We have a few issues of Handës Amsorya (the journal of the Vienna Mekhitarists), Bazmavëp (the journal of the Venice Mekhitarists, Banber Matenadarani (the journal of the Matenadaran, the preeminent repository for Armenian manuscripts in the world, in Erevan), Shoghakat' (the journal of the Istanbul Patriarch), and Anahit (a 1930s Paris-based journal).
 
 
Current newsworthy events concerning Armenia and the world-wide Armenian diaspora are amply contained in the Armenian-American press (as well as the on-line services, several of which we receive). Thus, we maintain a collection of newspapers. We subscribe to the Armenian Reporter (Independent weekly), Armenian Mirror-Spectator (amkavar weekly), Armenian Weekly (Dashnak weekly), Armenian Life Weekly (Independent weekly), California Courier (Independent, Dashnak-leaning weekly), Asbarez (Dashnak daily), Nor Gyank (Dashnak weekly), Armenian Observer (Independent, Ramkavar-leaning weekly), and the Turkish Times (biweekly).
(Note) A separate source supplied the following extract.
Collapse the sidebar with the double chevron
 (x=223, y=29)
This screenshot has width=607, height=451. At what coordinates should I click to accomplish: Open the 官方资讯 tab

We also receive Eritasard Hayastan (Hnch'ak monthly), Massis (Hnch'ak weekly), and the Institut Kurd de Paris Information Bulletin (a monthly press digest of newspaper articles on the Kurds). We have the last two years of each of the weekly and biweekly newspapers on file, the earlier issues having been microfilmed. We have also had various older issues of Hayrenik'i Dzayn (the newspaper of Soviet Armenia to diasporan Armenians), Eritasard Hayastan, Payk'ar (then a amkavar daily), and Nor Ashkhar microfilmed.
 
 
On a different note, we have recently acquired Official Military Historical Offices and Sources, Volume I: Europe, Africa, the Middle East, and India, which for our purposes is a guide to the military archives and official histories of the World War I combatants, and should prove useful for research on the roles of the German, Austro-Hungarian, and Ottoman armed forces in the Armenian Genocide.
 
 
An existing collection of interviews of 160 Genocide survivors has also been transferred into this archive from the general collection of the Armenian Research Center. These interviews are in the process of being digitized in order to make them available online to researchers and the public.